------ Data for analysis ------
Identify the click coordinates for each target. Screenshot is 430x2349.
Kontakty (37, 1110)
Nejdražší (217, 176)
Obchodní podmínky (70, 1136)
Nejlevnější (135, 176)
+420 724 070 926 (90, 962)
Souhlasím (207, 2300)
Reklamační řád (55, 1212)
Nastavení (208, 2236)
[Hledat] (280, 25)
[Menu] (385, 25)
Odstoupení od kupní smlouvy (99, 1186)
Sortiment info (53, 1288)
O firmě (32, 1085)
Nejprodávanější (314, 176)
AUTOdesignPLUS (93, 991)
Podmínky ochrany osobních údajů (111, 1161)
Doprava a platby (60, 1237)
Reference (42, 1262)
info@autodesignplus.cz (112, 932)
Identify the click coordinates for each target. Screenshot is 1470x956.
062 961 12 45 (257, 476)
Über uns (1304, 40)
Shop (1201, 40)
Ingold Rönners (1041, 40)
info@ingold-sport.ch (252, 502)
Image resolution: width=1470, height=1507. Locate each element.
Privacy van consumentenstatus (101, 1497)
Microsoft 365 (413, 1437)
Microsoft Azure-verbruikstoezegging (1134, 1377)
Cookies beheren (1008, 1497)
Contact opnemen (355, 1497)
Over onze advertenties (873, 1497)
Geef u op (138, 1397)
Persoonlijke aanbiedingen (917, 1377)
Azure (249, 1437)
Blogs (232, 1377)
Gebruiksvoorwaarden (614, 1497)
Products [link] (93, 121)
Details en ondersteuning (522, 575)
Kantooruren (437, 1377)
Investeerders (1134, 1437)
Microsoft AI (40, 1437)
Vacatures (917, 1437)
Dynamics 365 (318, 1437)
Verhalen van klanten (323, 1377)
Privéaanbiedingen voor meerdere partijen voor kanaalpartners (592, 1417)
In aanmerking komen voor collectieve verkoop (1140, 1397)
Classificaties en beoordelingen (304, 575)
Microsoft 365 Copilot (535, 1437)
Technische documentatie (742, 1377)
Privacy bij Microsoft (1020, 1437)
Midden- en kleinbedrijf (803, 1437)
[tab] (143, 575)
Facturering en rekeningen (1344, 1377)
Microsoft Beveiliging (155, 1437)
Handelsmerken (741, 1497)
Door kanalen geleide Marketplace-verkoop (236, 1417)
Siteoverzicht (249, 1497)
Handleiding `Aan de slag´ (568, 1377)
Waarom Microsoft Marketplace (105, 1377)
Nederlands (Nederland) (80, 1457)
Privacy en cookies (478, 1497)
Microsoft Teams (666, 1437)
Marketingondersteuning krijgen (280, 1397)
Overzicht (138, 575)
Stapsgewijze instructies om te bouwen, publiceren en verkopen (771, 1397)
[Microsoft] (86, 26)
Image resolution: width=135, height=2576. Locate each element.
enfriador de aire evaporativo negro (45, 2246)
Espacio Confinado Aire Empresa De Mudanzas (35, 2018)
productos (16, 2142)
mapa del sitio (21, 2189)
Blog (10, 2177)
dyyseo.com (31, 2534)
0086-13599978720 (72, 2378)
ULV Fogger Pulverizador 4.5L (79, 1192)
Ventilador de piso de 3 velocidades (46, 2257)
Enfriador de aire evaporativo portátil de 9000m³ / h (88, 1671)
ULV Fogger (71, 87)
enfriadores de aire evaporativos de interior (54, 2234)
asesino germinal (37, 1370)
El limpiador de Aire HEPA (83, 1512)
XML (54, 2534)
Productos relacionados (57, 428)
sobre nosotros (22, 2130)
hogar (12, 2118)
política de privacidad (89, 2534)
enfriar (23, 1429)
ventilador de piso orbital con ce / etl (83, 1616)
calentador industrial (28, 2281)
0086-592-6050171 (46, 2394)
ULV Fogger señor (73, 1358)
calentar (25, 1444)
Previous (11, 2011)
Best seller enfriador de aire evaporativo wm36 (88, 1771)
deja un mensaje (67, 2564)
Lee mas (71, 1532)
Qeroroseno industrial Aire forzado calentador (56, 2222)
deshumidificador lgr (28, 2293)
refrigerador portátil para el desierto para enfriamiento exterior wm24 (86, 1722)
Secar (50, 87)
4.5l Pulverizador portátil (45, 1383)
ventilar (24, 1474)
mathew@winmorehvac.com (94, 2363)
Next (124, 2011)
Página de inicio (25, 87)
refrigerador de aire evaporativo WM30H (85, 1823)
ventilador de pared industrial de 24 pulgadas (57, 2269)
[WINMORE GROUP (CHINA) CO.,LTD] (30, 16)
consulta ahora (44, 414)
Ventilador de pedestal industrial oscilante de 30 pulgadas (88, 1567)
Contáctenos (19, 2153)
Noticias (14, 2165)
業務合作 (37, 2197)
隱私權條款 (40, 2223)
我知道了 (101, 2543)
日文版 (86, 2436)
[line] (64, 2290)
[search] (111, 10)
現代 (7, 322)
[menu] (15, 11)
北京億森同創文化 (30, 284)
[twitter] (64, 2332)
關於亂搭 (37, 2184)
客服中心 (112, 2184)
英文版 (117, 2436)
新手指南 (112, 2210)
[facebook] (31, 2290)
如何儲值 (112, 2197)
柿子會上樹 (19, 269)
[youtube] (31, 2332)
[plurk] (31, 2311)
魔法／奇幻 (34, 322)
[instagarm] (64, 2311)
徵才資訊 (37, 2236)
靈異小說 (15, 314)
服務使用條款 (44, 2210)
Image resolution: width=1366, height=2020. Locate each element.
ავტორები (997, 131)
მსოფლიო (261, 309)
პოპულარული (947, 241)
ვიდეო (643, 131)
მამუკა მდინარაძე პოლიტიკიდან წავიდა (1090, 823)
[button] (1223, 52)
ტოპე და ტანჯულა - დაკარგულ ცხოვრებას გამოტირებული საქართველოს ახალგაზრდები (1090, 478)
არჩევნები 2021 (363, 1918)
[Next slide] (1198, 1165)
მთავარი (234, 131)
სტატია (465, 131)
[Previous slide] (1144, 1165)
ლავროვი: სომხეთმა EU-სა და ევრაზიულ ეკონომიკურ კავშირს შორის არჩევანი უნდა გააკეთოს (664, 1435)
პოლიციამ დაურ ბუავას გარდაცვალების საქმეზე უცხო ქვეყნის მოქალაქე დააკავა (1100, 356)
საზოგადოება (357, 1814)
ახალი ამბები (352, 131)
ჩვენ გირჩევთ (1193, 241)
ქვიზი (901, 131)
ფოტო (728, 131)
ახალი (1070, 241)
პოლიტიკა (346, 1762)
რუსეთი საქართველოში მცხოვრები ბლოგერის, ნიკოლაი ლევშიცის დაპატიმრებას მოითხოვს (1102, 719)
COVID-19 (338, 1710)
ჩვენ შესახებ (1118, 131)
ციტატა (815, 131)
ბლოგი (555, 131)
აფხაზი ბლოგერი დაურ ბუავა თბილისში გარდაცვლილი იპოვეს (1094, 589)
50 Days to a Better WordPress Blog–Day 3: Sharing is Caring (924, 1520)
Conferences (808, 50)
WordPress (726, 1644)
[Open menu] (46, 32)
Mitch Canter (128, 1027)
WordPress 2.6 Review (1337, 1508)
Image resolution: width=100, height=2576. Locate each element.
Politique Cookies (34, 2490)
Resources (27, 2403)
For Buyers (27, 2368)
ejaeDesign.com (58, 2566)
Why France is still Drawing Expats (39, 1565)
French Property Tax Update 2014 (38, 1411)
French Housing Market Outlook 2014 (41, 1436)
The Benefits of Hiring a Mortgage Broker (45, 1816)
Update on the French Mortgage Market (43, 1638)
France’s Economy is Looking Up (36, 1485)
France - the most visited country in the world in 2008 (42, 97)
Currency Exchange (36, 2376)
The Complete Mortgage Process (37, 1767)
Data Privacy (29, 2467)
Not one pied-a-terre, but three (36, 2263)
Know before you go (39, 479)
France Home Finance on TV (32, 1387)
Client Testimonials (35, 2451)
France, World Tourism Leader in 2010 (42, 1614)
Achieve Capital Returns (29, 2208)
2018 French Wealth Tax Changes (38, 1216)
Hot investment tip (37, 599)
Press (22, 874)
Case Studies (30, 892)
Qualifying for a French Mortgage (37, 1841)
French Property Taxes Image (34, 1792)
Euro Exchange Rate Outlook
------
- Exercise brief
Beginning with the line that has "calentar (25, 1444)" and ending with the line that has "Secar (50, 87)", set down the lines above exactly and include no others.

- Response
calentar (25, 1444)
Previous (11, 2011)
Best seller enfriador de aire evaporativo wm36 (88, 1771)
deja un mensaje (67, 2564)
Lee mas (71, 1532)
Qeroroseno industrial Aire forzado calentador (56, 2222)
deshumidificador lgr (28, 2293)
refrigerador portátil para el desierto para enfriamiento exterior wm24 (86, 1722)
Secar (50, 87)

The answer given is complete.